Activity: Find the line that contains "The width and height of the screenshot is (999, 517).". Output it and every line after it to the end of the records, exactly as they appear.

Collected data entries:
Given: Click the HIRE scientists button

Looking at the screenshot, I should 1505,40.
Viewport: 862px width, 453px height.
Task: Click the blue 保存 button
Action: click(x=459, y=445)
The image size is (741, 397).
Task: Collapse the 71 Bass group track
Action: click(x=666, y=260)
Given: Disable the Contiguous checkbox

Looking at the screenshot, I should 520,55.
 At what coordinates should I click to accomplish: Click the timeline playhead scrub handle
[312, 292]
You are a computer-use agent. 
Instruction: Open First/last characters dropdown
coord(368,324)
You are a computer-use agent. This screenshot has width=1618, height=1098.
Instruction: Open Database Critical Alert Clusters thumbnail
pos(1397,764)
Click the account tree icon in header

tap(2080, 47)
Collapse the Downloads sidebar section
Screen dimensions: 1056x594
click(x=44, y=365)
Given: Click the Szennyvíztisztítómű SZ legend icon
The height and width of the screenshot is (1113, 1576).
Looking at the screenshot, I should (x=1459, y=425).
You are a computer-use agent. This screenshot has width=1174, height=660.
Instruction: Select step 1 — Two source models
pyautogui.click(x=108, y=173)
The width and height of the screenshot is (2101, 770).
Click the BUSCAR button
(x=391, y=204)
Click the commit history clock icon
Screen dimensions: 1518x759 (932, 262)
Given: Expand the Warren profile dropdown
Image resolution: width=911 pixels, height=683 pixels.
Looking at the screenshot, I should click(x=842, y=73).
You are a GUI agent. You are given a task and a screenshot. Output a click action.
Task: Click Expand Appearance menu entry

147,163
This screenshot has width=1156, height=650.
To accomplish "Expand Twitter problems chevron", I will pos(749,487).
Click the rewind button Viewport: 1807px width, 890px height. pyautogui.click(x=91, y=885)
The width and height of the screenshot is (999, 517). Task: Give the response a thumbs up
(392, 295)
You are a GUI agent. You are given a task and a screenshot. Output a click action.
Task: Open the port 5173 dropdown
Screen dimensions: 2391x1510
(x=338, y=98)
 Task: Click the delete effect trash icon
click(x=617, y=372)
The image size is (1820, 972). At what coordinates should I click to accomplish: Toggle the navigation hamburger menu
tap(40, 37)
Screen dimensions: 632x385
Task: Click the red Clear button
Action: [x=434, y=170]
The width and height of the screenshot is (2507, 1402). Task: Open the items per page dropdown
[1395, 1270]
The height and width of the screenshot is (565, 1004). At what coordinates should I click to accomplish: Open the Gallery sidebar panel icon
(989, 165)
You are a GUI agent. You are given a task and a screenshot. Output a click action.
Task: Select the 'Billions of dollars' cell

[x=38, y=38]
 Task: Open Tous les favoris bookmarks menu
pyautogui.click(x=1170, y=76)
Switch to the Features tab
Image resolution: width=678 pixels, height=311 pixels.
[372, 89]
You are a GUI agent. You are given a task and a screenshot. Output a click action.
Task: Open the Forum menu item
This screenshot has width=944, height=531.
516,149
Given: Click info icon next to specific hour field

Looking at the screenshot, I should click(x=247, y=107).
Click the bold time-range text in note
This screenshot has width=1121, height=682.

Task answer:
The width and height of the screenshot is (999, 517). Task: Give the response a thumbs up
(392, 295)
You are a GUI agent. You are given a task and a screenshot. Output a click action.
Task: Open the port 5173 dropdown
Screen dimensions: 2391x1510
(x=338, y=98)
 Task: Click the delete effect trash icon
click(x=617, y=372)
The image size is (1820, 972). At what coordinates should I click to accomplish: Toggle the navigation hamburger menu
tap(40, 37)
Screen dimensions: 632x385
Task: Click the red Clear button
Action: [x=434, y=170]
The width and height of the screenshot is (2507, 1402). Task: Open the items per page dropdown
[1395, 1270]
The height and width of the screenshot is (565, 1004). At what coordinates should I click to accomplish: Open the Gallery sidebar panel icon
(989, 165)
You are a GUI agent. You are given a task and a screenshot. Output a click action.
Task: Select the 'Billions of dollars' cell

[x=38, y=38]
 Task: Open Tous les favoris bookmarks menu
pyautogui.click(x=1170, y=76)
Switch to the Features tab
Image resolution: width=678 pixels, height=311 pixels.
[372, 89]
You are a GUI agent. You are given a task and a screenshot. Output a click action.
Task: Open the Forum menu item
This screenshot has width=944, height=531.
516,149
Given: Click info icon next to specific hour field

Looking at the screenshot, I should click(x=247, y=107).
Click the bold time-range text in note
This screenshot has width=1121, height=682.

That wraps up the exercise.